When do we need it? Now!
Most of us would give our eye-teeth for a few weeks of sunshine – frosty would be fine!
So who can blame travelling chef Philippa Davis from Shaftesbury if she grabbed with both hands and the first available plane an invitation to go and cook in the Caribbean …
DID I think twice about taking a last minute job in the Caribbean in mid February? No, I did not! I had started to pack while still on the phone completing the details and getting the job description.
The gig was to go and cook for 10 guys doing a boot camp on the incredibly stunning island of Canouan. The name comes from the Arawakan word meaning turtle and as the cute little creatures are everywhere, it is very aptly named. Their favourite spot seems to be hanging out in the middle of the road. When driving around you simply don’t wait for a turtle to get out the way so you are forever getting out of the vehicle, picking them up and moving them to the other side. I began to feel racked with guilt though as half of the time I never new which side of the road they had intended to finish up on.
With nutritional training being a major part of the trip I was fascinated to hear the advice being given out and what the soon to be “Adonises” could or shouldn’t eat. Lunch was packed with carbohydrates, fatty meats were required in the evening after a morning of exercise, whole milk was a must and butter was given the thumbs up! Mind you, if I was scrambling up volcanic rocks and doing that amount of exercise I would want to be well fed too, even in that heat.

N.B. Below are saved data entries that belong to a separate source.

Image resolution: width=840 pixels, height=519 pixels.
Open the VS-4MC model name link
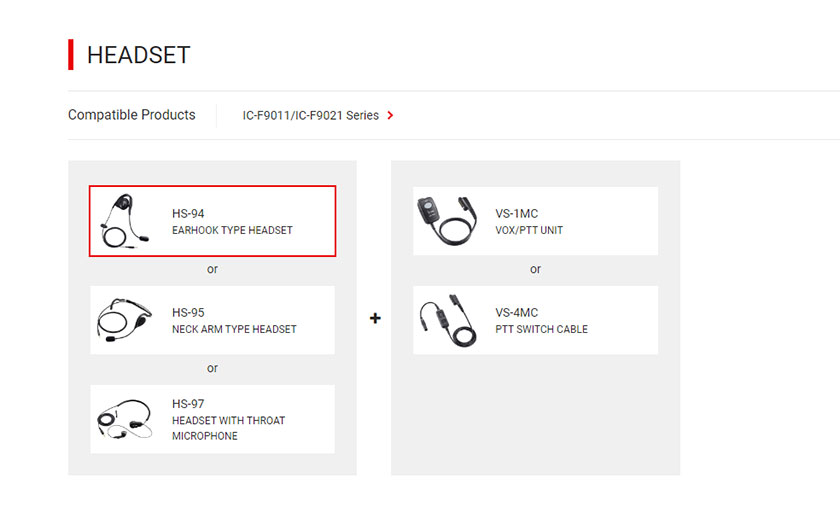point(516,312)
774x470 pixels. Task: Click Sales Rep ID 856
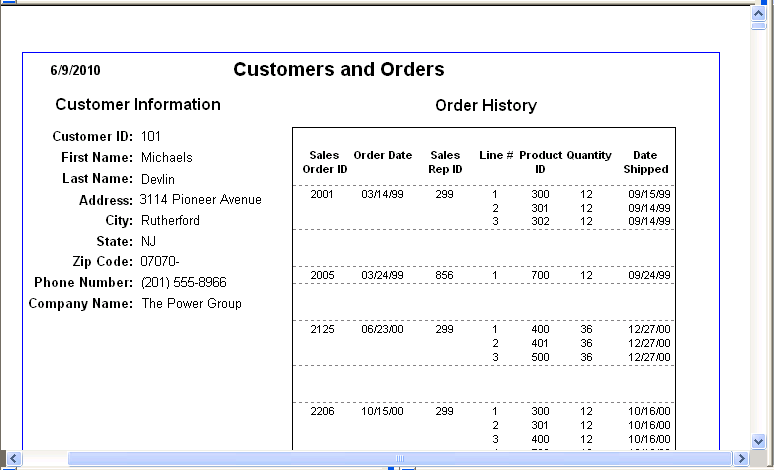tap(445, 275)
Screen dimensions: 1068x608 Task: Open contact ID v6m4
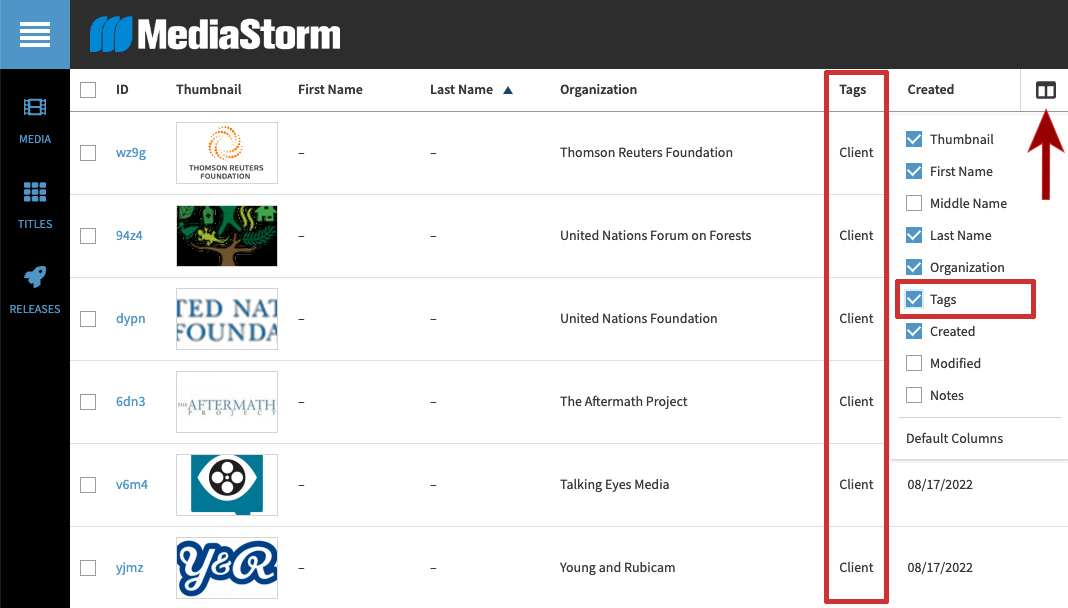click(131, 485)
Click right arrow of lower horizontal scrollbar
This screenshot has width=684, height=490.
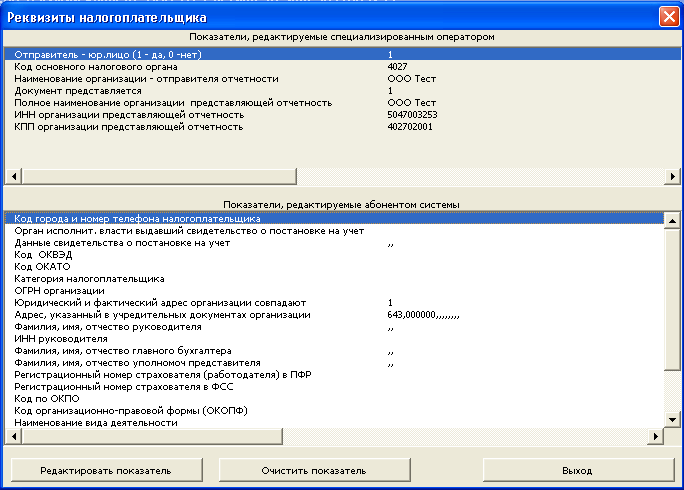[656, 436]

Meal planning as always started with what is at its most delicious. The island produces some fantastic herbs and salads and in the local waters there are some tasty sweet tiger shrimps. Marry that with some essential Caribbean chili, a splash of coconut and juice from the glut of local limes and you have a lip smackingly good starter. King fish is another local must try, a firm white fish with skin that resembles unpolished silver..
I have to admit I barbecued a lot. Who could blame me? I was seduced by the warm air, being able to watch the bright blue waves crashing against the rocks and listen to the birds singing their exotic songs all whilst cooking lunch. The only thing that was missing was a glass of iced rum…
After making 5 litres of fresh juices, 4.5 kilo of homemade granary bread (that was my personal work-out) and more vegetables and salad than you would find at New Covent Garden Market on a Friday, the job was done.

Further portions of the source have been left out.